DH was very kind and understanding. He hugged me while I cried and he called a parts place and got replacement parts ordered right away. They'll be here in about 10 days. That's right. No vacuuming my house for 10 days. The house I'm supposedly keeping very clean to protect DH from contracting any nasty bug and dying on me.

That segued into a revival of a discussion that did not happen on Wed. night. In which, we learn *again* that Goldy is much too uncommunicative with the world in general and DH in the specific. Accompanied by much crying (me) and professions of undying love (both).

Next was a major "discussion" with Rupert about the necessity of cleaning his bedroom and bathroom. Actually cleaning it as opposed to going into his room for 3 hours and hoping no one will check how well he did when he comes back out. And I just don't understand at all why this is so fucking hard.

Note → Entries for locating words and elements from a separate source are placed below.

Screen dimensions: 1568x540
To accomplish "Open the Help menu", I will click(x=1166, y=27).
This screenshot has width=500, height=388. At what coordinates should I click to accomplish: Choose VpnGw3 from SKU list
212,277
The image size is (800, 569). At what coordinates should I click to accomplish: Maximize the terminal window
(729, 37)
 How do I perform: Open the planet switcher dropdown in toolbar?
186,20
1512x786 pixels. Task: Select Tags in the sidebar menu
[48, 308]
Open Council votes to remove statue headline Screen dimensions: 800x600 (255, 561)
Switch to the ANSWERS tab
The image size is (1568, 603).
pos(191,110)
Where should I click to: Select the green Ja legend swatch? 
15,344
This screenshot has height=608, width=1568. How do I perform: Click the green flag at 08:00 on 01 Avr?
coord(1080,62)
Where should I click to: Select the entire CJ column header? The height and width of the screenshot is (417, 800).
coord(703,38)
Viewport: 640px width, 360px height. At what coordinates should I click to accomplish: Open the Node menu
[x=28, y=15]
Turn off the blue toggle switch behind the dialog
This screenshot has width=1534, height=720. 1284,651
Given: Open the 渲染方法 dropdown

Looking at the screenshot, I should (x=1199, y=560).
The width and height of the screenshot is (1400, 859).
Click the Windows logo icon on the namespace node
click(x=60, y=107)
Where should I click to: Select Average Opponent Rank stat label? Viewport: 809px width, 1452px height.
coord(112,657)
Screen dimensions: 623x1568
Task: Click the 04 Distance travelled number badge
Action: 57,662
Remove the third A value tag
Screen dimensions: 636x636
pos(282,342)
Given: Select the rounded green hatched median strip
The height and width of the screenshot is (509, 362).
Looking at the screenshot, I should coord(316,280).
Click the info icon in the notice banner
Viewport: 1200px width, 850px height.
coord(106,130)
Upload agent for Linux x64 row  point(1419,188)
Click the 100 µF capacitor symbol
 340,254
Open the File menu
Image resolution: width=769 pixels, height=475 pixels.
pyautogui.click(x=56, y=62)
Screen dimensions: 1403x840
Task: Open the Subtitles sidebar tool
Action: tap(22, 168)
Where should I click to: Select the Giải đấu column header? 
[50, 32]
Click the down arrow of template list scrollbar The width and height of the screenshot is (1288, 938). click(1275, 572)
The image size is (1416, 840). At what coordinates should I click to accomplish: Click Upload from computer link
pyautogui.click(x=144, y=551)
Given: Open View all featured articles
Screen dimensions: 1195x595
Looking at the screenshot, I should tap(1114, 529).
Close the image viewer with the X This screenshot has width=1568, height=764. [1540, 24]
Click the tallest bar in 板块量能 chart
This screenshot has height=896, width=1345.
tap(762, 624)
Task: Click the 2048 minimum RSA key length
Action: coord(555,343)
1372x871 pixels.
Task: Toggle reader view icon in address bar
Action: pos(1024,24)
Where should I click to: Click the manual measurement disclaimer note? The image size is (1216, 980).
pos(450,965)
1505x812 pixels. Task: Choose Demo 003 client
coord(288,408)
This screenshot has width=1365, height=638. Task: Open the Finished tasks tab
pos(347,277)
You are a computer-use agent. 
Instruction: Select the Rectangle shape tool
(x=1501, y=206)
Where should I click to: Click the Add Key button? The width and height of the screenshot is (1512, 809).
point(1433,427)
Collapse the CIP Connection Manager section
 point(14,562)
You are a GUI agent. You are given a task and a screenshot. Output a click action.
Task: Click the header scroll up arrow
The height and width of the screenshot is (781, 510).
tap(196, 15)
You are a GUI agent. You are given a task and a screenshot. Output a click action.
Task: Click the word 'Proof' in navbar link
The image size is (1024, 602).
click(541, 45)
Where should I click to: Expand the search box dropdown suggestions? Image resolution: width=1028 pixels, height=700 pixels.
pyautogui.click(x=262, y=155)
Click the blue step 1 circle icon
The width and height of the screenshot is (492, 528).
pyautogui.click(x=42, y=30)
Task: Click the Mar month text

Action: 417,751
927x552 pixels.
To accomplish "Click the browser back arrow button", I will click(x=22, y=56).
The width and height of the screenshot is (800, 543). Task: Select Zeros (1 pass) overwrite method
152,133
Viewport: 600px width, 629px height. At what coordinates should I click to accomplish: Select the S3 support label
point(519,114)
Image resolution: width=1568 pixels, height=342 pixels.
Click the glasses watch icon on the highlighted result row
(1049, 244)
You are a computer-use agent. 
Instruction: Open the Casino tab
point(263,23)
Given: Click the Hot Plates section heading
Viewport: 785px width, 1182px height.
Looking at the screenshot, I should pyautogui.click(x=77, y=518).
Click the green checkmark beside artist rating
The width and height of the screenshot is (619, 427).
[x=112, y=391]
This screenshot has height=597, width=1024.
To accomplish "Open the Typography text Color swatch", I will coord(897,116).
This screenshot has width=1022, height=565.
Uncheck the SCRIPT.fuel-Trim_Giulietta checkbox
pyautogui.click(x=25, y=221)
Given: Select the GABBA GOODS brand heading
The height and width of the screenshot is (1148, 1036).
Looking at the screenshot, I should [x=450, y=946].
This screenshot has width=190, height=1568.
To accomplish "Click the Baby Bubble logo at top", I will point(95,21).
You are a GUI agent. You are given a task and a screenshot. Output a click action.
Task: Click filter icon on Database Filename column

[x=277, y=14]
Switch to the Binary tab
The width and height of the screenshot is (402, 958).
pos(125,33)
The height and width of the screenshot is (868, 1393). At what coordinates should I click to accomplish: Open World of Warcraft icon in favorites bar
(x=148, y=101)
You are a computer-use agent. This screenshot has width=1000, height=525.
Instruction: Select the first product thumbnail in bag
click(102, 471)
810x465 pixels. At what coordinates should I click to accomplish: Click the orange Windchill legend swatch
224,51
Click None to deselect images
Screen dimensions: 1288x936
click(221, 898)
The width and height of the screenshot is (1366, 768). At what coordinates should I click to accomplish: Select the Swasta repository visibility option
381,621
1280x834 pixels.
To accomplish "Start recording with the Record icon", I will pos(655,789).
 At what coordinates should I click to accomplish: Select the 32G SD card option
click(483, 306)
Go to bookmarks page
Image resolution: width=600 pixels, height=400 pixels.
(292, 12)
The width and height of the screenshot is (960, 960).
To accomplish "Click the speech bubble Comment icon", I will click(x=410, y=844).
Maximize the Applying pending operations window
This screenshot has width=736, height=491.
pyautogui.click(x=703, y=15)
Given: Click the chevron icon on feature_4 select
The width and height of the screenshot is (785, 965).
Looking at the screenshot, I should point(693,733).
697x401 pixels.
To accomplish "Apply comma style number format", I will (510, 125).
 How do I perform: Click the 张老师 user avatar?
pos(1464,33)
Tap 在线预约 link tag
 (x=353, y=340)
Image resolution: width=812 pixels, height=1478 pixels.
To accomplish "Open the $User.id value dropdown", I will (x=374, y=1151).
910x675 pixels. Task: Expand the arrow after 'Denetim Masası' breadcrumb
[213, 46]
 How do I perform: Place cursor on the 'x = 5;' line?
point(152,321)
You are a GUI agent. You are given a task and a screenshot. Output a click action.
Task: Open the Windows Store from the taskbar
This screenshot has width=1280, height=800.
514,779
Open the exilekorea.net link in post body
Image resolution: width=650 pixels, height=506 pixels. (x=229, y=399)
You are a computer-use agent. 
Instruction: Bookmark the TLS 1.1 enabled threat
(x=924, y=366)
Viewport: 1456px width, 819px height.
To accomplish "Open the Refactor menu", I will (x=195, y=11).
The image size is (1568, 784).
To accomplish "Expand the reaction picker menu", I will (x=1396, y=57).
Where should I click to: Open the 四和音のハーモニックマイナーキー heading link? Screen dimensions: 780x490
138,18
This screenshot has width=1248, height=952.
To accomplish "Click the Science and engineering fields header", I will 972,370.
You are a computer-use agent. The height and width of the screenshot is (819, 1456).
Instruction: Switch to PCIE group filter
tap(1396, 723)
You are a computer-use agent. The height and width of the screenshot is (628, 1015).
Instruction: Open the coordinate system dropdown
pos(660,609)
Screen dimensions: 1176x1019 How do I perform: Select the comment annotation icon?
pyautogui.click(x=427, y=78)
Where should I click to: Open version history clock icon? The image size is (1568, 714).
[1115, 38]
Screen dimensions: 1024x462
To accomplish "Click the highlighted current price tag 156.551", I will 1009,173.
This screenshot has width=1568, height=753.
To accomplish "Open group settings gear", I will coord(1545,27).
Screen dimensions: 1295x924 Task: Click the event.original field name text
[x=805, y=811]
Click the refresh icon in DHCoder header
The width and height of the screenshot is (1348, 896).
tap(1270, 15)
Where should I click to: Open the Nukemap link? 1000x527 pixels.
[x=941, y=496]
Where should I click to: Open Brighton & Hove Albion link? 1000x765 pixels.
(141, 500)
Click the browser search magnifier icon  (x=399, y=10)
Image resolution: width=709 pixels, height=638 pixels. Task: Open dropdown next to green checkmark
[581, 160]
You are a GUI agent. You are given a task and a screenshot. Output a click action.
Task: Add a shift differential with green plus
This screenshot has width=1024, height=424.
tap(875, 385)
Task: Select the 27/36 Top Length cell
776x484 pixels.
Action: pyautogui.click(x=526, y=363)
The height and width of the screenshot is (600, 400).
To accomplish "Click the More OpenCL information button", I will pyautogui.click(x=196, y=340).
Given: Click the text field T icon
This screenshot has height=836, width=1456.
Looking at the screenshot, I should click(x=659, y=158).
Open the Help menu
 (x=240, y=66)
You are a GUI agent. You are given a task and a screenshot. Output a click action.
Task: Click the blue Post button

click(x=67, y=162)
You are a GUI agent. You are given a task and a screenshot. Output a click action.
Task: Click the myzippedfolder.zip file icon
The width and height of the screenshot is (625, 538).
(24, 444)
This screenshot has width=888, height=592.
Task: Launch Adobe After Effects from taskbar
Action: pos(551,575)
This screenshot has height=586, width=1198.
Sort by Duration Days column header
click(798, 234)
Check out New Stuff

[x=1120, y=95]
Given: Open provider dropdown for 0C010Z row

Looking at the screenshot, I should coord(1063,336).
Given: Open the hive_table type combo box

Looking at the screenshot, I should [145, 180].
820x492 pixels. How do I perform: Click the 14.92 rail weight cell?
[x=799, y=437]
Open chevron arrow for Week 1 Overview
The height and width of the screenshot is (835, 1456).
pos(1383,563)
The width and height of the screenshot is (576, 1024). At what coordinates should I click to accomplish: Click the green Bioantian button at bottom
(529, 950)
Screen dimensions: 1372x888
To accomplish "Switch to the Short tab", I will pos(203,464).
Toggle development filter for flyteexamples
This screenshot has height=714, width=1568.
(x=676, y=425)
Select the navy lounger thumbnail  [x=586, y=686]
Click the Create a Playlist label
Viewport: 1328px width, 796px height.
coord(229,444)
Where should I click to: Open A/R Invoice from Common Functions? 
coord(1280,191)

Every Single Day someone tells him to clean his room, straighten it up a little today, so it will be easier to get cleaned up tomorrow, bring those empty dishes that you're not supposed to have in your room anyway down to the kitchen, and yet, at least once per month, we go through this teeth-pulling ritual of trying to get his room clean enough that a normal person could live in it. Tomorrow, I'll get to go throught the same ritual with the girl. While simultaneously trying to get another 3 hrs 55 min of paying work done. As a long-lost-friend used to say, "Oh, Joy unconfined!"

So here I am, completely brain dead, with red, swollen, eyes, and little rivulets of tears just spontaneously erupting. It occurs to me that I'm going to have to get used to this. It's going to be this way for the rest of my life. I'll be the woman with the continuously red eyes. It already started a week ago. I went into work with obviously red eyes and had to talk to people. They kindly refrained from mentioning it. At least twice during the past week I had to look contractors in the eye and pretend that they weren't pretending my eyes weren't red. I can hear it now, they'll start saying things like "that Goldy, she does a great job. A little weepy, but she still does great work." (Because they're totally telling me the great work part right now). That'll last for a little while. Then there'll be the ones who wonder how the hell I manage to keep my job. Who in the world hires a woman who just cries all the time, sometimes for no apparent reason?

Maybe it won't be so bad. I mean, there are weirder eccentricities, right? Or maybe I'll dry up eventually. You've got to run out of tears sometime. Even if you're well-hydrated, you're just going to run out of tears. It's that or run out of things to cry about.

Also, I think I'm going to be a very cranky old woman.